United States Army general

Brigadier General Robert Walter Mearns (July 16, 1866 – May 23, 1949) was a U.S. Army general during World War I.

==Early life and education==
Robert Walter Mearns was born on July 16, 1866, in Kemblesville, Pennsylvania, to Andrew James Mearns, a farmer, and Martha Kennedy Mearns. He attended the West Chester Normal School, then entered the United States Military Academy and graduated number sixty-one of sixty-two in the class of 1892, one of thirteen who took five years to complete the requirements. Mearns later graduated from the Infantry and Cavalry School in 1897.

==Military career==
He was commissioned in the 20th Infantry on duty at Fort Assinniboine, Montana, and later, at Fort Leavenworth, Kansas.

During the Spanish–American War, his regiment was sent to Cuba. Mearns participated in the Battle of El Caney and earned the Silver Star. After the war, his regiment was sent to the Philippines.

Mearns was promoted to major and commanded the Philippine Scouts from February 28, 1905, to December 8, 1909.

Mearns was promoted to lieutenant colonel effective May 15, 1917. During World War I, he received a temporary promotion to colonel on August 16, 1917, and to brigadier general on October 12, 1918. From November 1, 1918, to February 5, 1919, he served as commanding general of the 17th Infantry Division at Camp Beauregard in Louisiana.

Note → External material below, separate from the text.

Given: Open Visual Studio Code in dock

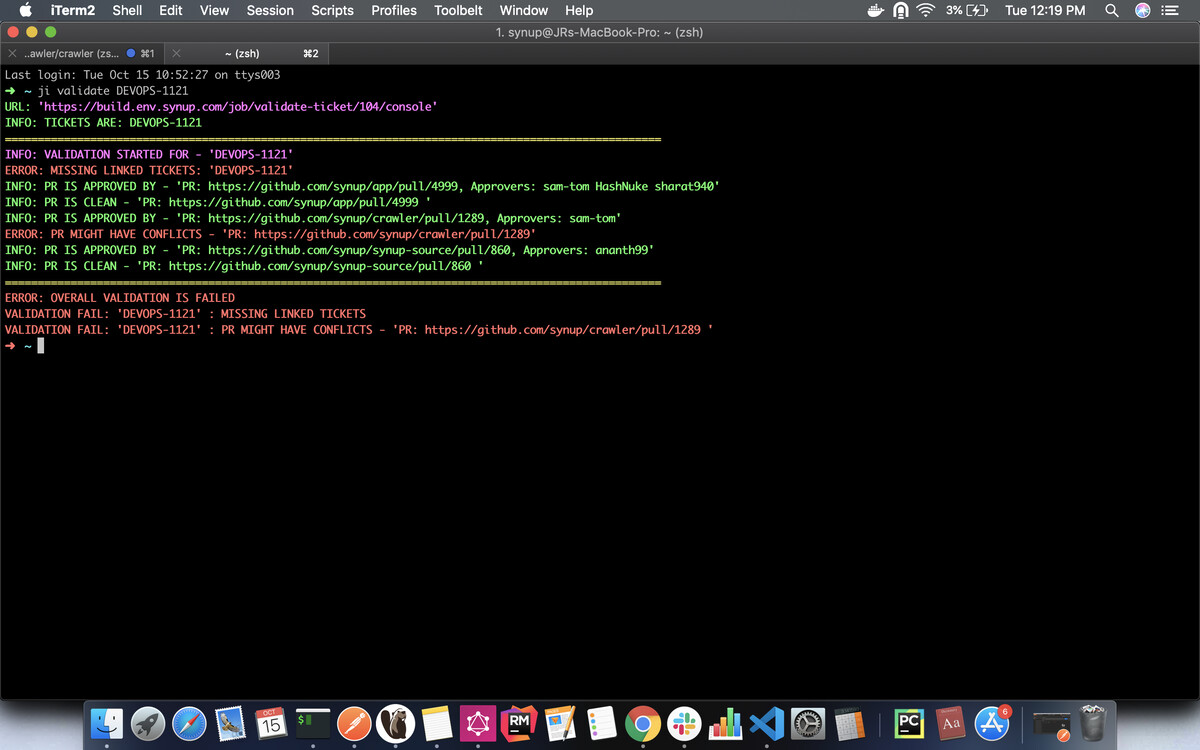Looking at the screenshot, I should coord(765,722).
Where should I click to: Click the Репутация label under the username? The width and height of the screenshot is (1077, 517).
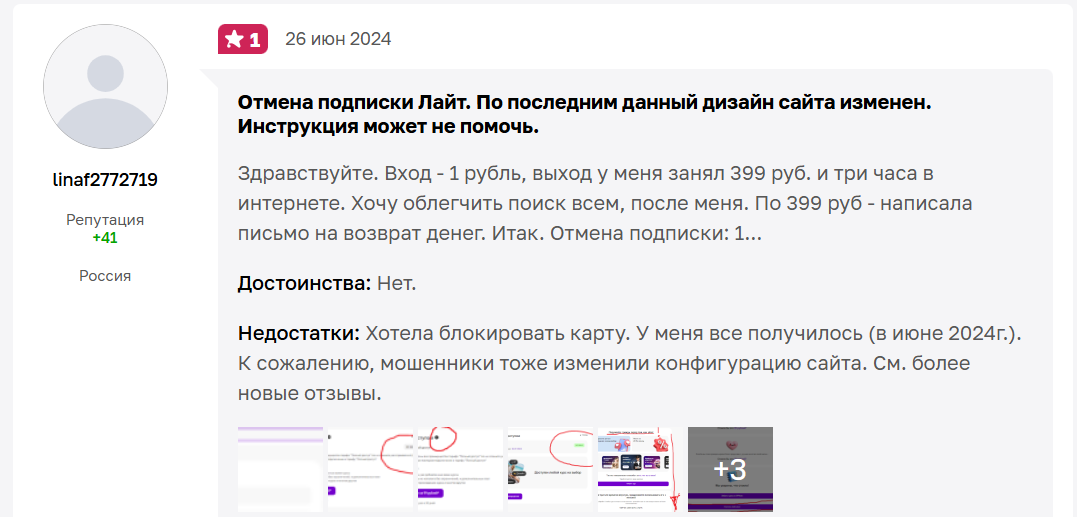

After the war, Mearns reverted to his permanent rank of lieutenant colonel on February 6, 1919. He was promoted to colonel effective July 1, 1920 and retired from active duty on December 31, 1922. On June 21, 1930, Mearns was advanced to brigadier general on the retired list.

==Personal life==
Mearns married Ethel Janet Brown on June 5, 1913. Together they had three sons, Robert, Fillmore and James. He was a Presbyterian and enjoyed riding horses, golfing and motoring.

Mearns and his wife settled in Berkeley, California after his retirement. He died at the age of eight-two at Letterman General Hospital in San Francisco on May 23, 1949. Mearns was buried at San Francisco National Cemetery.